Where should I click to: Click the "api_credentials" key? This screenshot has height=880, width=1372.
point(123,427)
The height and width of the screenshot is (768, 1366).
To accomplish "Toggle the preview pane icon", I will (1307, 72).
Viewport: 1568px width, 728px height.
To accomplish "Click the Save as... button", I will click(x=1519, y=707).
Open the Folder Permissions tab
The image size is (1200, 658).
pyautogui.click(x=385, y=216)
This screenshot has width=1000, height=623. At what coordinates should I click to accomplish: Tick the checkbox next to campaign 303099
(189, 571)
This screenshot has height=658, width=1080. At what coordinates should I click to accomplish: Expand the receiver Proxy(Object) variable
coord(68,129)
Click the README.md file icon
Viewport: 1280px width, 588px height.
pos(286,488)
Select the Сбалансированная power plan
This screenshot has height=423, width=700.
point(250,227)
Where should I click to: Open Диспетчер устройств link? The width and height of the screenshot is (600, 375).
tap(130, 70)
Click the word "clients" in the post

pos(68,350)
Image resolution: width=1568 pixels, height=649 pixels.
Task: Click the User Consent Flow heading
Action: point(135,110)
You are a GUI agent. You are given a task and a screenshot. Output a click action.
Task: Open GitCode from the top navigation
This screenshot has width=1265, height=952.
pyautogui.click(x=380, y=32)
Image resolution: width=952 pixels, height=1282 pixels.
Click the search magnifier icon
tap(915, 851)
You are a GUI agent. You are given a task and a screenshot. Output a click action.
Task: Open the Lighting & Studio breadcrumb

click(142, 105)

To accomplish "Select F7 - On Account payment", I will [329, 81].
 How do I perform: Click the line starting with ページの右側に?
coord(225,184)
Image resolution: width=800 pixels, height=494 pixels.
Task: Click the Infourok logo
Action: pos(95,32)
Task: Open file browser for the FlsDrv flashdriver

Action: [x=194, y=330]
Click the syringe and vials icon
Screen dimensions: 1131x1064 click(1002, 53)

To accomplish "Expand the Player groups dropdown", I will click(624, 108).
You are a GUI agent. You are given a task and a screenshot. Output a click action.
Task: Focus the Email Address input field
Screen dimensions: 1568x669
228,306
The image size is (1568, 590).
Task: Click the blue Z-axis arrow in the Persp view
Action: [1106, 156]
::::::::::
| DIRECTIONS FOR THIS TASK |
Return, with nothing added or dropped, the line containing "Click the syringe and vials icon" and every line after it to the end of the listing above.

| REPLY |
Click the syringe and vials icon
Screen dimensions: 1131x1064 click(1002, 53)

To accomplish "Expand the Player groups dropdown", I will click(624, 108).
You are a GUI agent. You are given a task and a screenshot. Output a click action.
Task: Focus the Email Address input field
Screen dimensions: 1568x669
228,306
The image size is (1568, 590).
Task: Click the blue Z-axis arrow in the Persp view
Action: [1106, 156]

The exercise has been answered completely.